→ TASK BRIEF:
Continue the passage on SLOs and building reliable products, starting after its last bullet point.

(SOURCE PASSAGE begins)

Tip: Don’t blindly establish a single set of SLO rules to govern everything and then manage it all by a centralised committee!⁴
Different Products have different Customer requirements. Whilst a simple macro rule stating requests should not take more than a 3–4 second round trip is a reasonable non-negotiable for all customer interactions, additional micro-level SLOs should be done within the teams. For this to happen, Product Managers within each team must peer with Engineering leads to establish and agree on them — commit to review them regularly, and ensure they receive equal importance with other work priorities and objectives. One of my Product Manager colleagues made it very clear to me when I asked her about what makes a great Technology Lead:
Great Technology Leads and Engineers are those who will always try to understand and appreciate the customer experience and their journey
Ensuring you are developing Reliability measures within the teams improves autonomy of decision making, gives your individual Reliability measures more purpose⁴ and, from a systems-thinking discipline, re-enforces the value of focusing on work-as-done versus work-as-imagined⁵. Your Products will evolve independently more easily and be more adaptive and responsive to changes.
Lastly it is important for teams to socialise and understand how Reliability is measured and engineered across teams as, this improves knowledge, understanding and helps teams collectively learn from each other⁶
Guiding principles for building Reliable Products
Fortunately SEEK has a sizeable Product team possessing a strong customer focus. Understanding the view of the customer, as it relates to Reliability of our Products, is subjective depending on the Products of course, but by asking Product Managers questions and, more importantly, getting a spot in their busy calendars, you can uncover some interesting observations.
We’ve conducted a number of interviews over the last few months and we found that Reliability is important, and the customers perception of a performant product that doesn’t fail with cryptic technical messages or confusing error pages is actually, really important.
Some insights we gained from these conversations were:
- Everyone can accept that failure is inevitable, even Product Managers, but we absolutely do not want the customer to perceive downtime or degradation when it occurs and have a negative experience on our product offerings
- Slow responses and occasional drop outs are just as bad as full outages, if not more so, as they aren’t easily detected and the blast radius of who is affected can be difficult to determine
- A “Page takeover” on failure is not a good look e.g. “Something went wrong, hit your back button and try again!”

(SOURCE PASSAGE ends)
(SOURCE DATA begins)

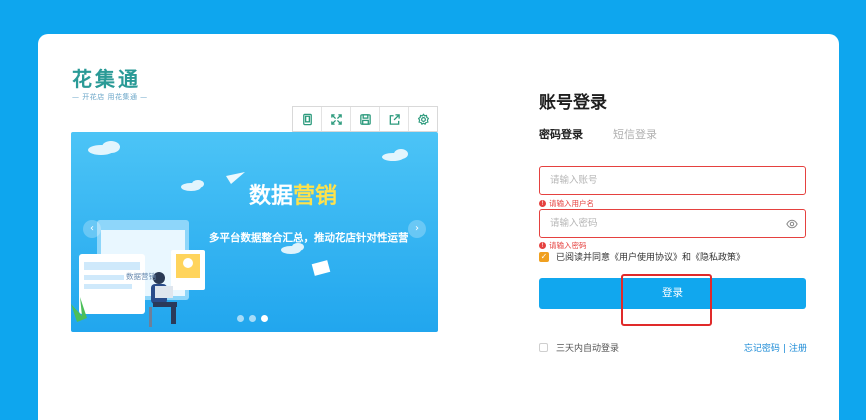 The height and width of the screenshot is (420, 866). I want to click on carousel-dots, so click(252, 318).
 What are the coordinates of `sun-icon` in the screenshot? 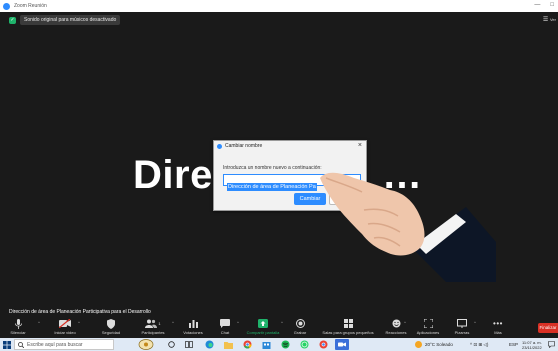 It's located at (418, 344).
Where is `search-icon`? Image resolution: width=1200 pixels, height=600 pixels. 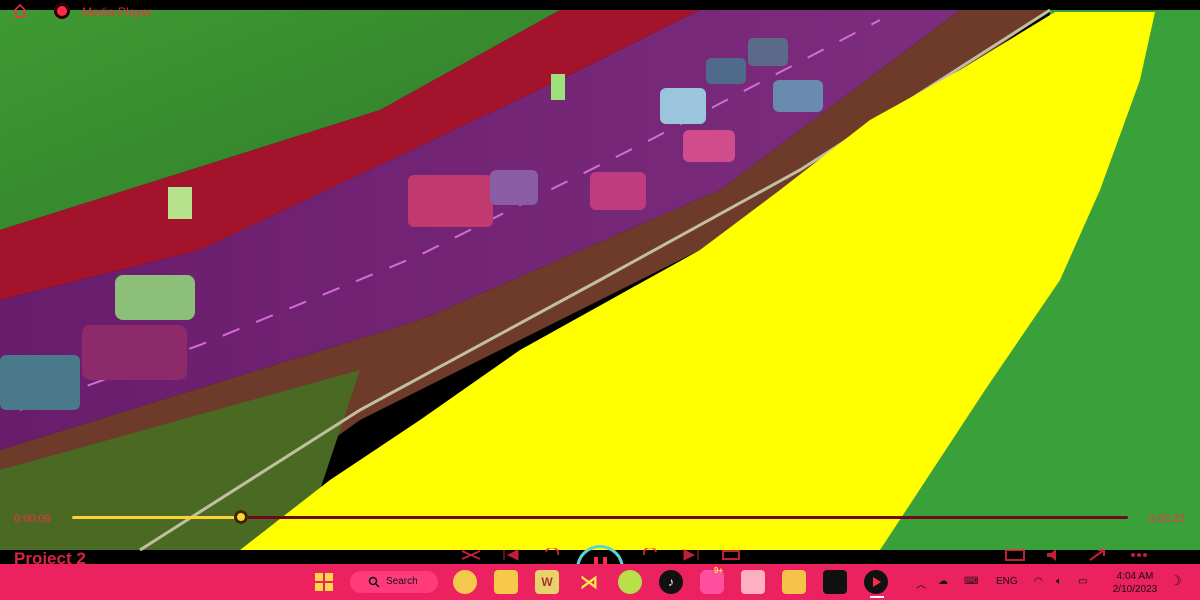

(SOURCE DATA ends)

→ TASK RESPONSE:
- Not knowing if something has, or is, failing is bad. We don’t like the concept of a “Customer Monitoring System” i.e. when the customer finds out something is broken before we do and rings Customer Service⁷
- Product Managers are not IT experts, so we’re relying on the engineers to put in the right monitoring and metrics to tell us when our Customers are being negatively impacted
- A good incident management and post-incident-review process is a great idea, we should be doing these all the time, collating the data and using it to inform our decision making
- Hanging on to legacy systems that compromise or cause trade-offs when building new products sucks. If we need to get rid of something, tell us, but do it in language we can understand, aligned with processes we can follow
We asked Product Managers from different areas and got some excellent information unique to each of our Products. Some of this information also consisted of which sites and systems are important from a monetisation perspective, how technology people could better engage and lead engineering teams and much more.
With this information we can establish some broad guiding principles about what makes a good Product. This leads to all of us having better discussions with our teams around incident management and remediation and work prioritisation.
So how can we effectively measure the Reliability of our Products knowing what these guiding principles are?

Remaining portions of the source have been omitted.